Following the June 28 Rifftides review of the Scenes trio’s Destinations album, its guitarist, John Stowell, sent this comment:
“Your readers might also enjoy the recent duo CD I recorded with Dave Liebman. It was Dave’s idea to do Sidney Bechet tunes. The record, Petite Fleur, is also on Origin.”
Liebman, like virtually all contemporary soprano saxophonists including John Coltrane and Steve Lacy, is a third- or fourth-generation descendant of Bechet. He is generally considered a tenor and soprano saxophonist of the post-John Coltrane school, but Liebman and Stowell find the Bechet spirit in an album with no fewer than three versions of Bechet’s best-known composition, “Petite Fleur,” one of them by Liebman playing piano, another with Stowell’s unaccompanied guitar. In his album notes, Liebman explains that he does not attempt to duplicate what may be the most notable aspect of Bechet’s soprano sound. “It still mystifies me,” Liebman writes, “as to how he employed such a deep and wide vibrato!!” Without imitating the vibrato, he manages to evoke Bechet in ten pieces associated with the great New Orleanian, including “Si Tu Vois Ma Mere” (“If You See My Mother.”)

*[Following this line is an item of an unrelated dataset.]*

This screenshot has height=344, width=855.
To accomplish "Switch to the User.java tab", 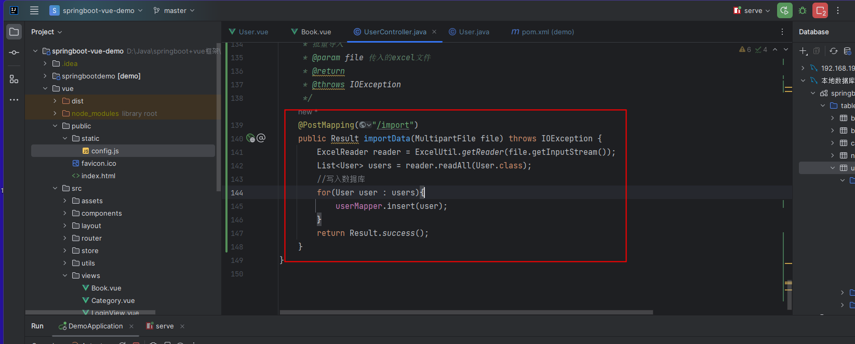I will 469,32.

If you would like to be amused by, or sympathize with, a publicist’s attempt to pronounce Bechet’s name, go here for a few seconds. You may find that a few seconds are enough.
During my years in New Orleans, I learned that the elder generation of the city’s musicians, many of whom knew Bechet, tended to pronounce his last name something like “Bá-shay.” Pronunciation considerations aside, Liebman and Stowell have created a tribute that stands on its own considerable musical merits.